Fisher Stevens‘ direction is steady and well-placed, balancing in a healthy dose of drama with some lighter moments that are both fun and rewarding. Stevens isn’t afraid to tackle the subject matter with authenticity, highlighting both the cause and effect and reminding us that decisions do have consequences. But this is achieved not by hitting us over the head with heavy scenes one after another, but instead sprinkling them in throughout, using them as defining moments within a film that’s full of a bunch of other great content.

Cheryl Guerriero‘s script is lean and progresses naturally, capturing the cinematic essence of the story in a way that might feel familiar, yet still packs in some surprises within its performances and the screen time shared between such stars.

I would be lying if I didn’t say that this was Justin Timberlake‘s show. He anchors the film with a performance that shows us his vulnerable side. There’s also some aggression built up, but compassion is the key player here and it’s great seeing Timberlake shine in such a well-rounded performance that reminds us that he has the range and capability to act amongst some of the finest.

Ryder Allen also turns in a notable performance as the young boy Sam.
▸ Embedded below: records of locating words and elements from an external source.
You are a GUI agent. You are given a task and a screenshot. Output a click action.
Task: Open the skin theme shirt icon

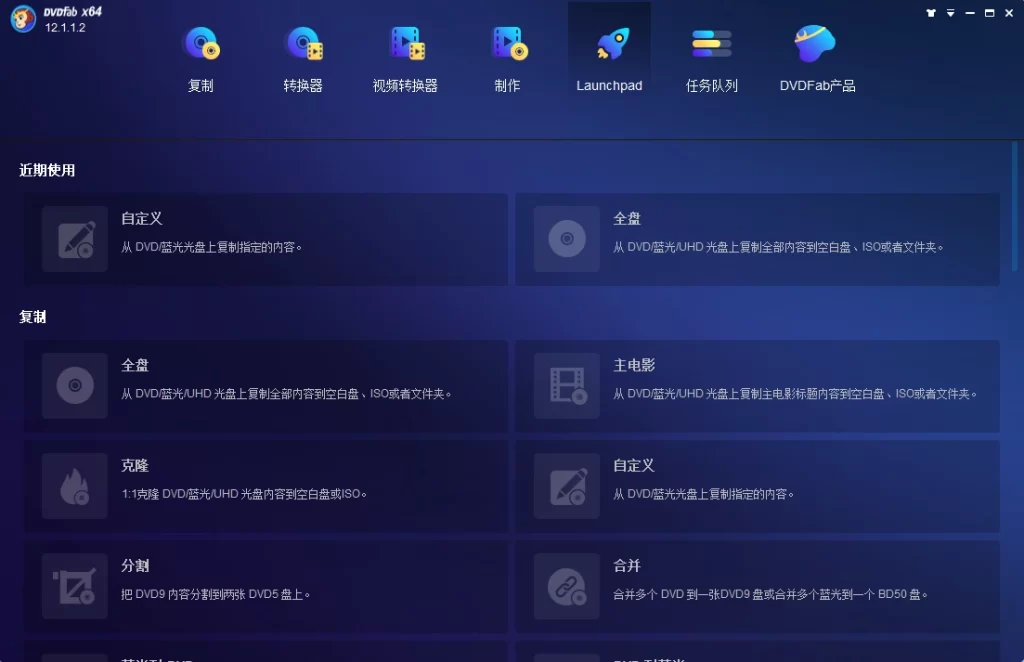point(932,13)
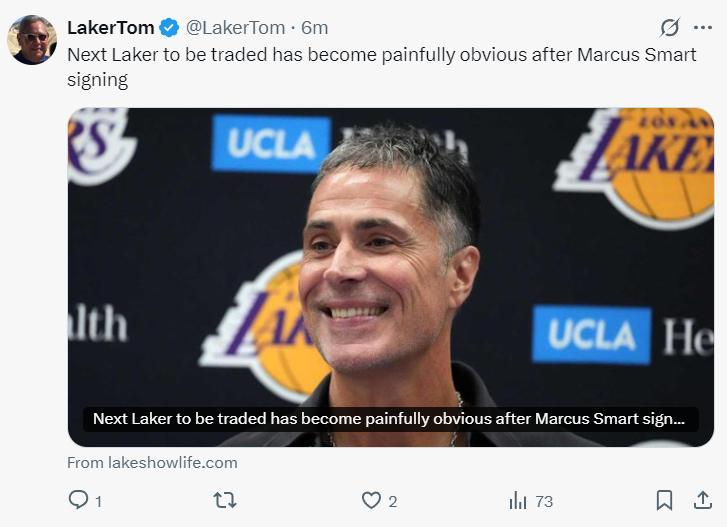727x527 pixels.
Task: Click the share upload arrow icon
Action: tap(703, 500)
He highlights Sam’s unique feelings and emotions in a way that feels as completely normal as it should, never making the boy feel like someone different, despite other characters reacting to him as such. It’s a delicate performance that gives the film the confidence to tackle its material with ease.

Ultimately, Palmer is successful at capturing the importance of second chances and identity in our modern world. It takes courage and understanding to allow such a conversation and the film highlights the people that are willing to do so in an honest way. Palmer himself is a convicted felon that could be labeled as a criminal or a thug the rest of his life, despite serving his time and making all the efforts possible to change his situation and how people see him, just as Sam is a little boy that wants to be a princess and understands that he might not be considered “normal” when compared to other boys, but is simply enjoying his life and trying to express himself without harming others — he’s a real cool kid if you get to know him.

I can see some writing this one off as cheesy drama bait and I understand that, because the trailers are pretty “by the books” in terms of how it outlines the overall film and I wouldn’t argue with someone calling this a comfort film, but I do think it’s worth of a watch, because of the performances and how they intertwine with the subject material in a way that feels like an educational reminder of how bad it is to judge a book by its cover or to even give into cancel culture in the slightest.

Second chances are powerful and strong and identity is about being who you feel comfortable as and about those around you accepting you for who you are and respecting you for the person that you have become, not the person you once were.

Palmer is available to stream exclusively on Apple TV+.